Thousands of Ukrainian students will be able to study in Europe under Erasmus+

In 2014, the EU launched a new education programme called Erasmus+, offering Ukrainian youth greater opportunities to study at European universities, pursue scientific research projects, and participate in internships and exchange programmes.

This programme will also allow Ukrainian universities to strengthen their capacities by creating consortiums and cooperating more closely with European universities. Erasmus+, an EU-financed educational programme, aims at integrating the higher education systems of EU partner countries, including Ukraine, into the European education area.  


European education programmes are nothing new to Ukrainian youth who, for many years, have actively participated in the Erasmus Mundus programme, which offers opportunities for Master and PhD-level studies in Europe. Beginning in the upcoming academic year, Erasmus Mundus will be incorporated into the wider Erasmus+ programme. According to estimates of the European Commission, within the framework of Erasmus+, more than 4,000 young Ukrainians will benefit from university exchanges and more than 7,000 will take part in youth exchange projects between 2014 and 2020.
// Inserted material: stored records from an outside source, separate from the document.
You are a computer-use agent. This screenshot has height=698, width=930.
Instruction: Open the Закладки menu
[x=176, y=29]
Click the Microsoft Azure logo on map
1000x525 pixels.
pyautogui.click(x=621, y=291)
We spoke with Ukrainian alumni of the Erasmus Mundus programme about their time studying at European universities. Below is a brief summary of their experiences as well as their advice to current Ukrainian students who might be eligible to participate in an Erasmus+ exchange.

On their motivation for participating in Erasmus Mundus programmes. Opportunities to change their lives, to improve their knowledge and skills, to get a European diploma, and to live in a multicultural environment are cited by our respondents as key motivations for applying to Erasmus Mundus programmes. Erasmus Mundus Master and PhD programs are administrated by a consortium of universities, which provides students with the opportunity to study in two or more universities in nearly any European country. This also gives students the opportunity to earn diplomas from more than one university at the same time. While studying abroad, students live with fellow students from all over Europe. These benefits are of course accompanied by costs: students must leave their comfort zones, their friends, and their families for several years and start their lives from scratch in a new country with new people.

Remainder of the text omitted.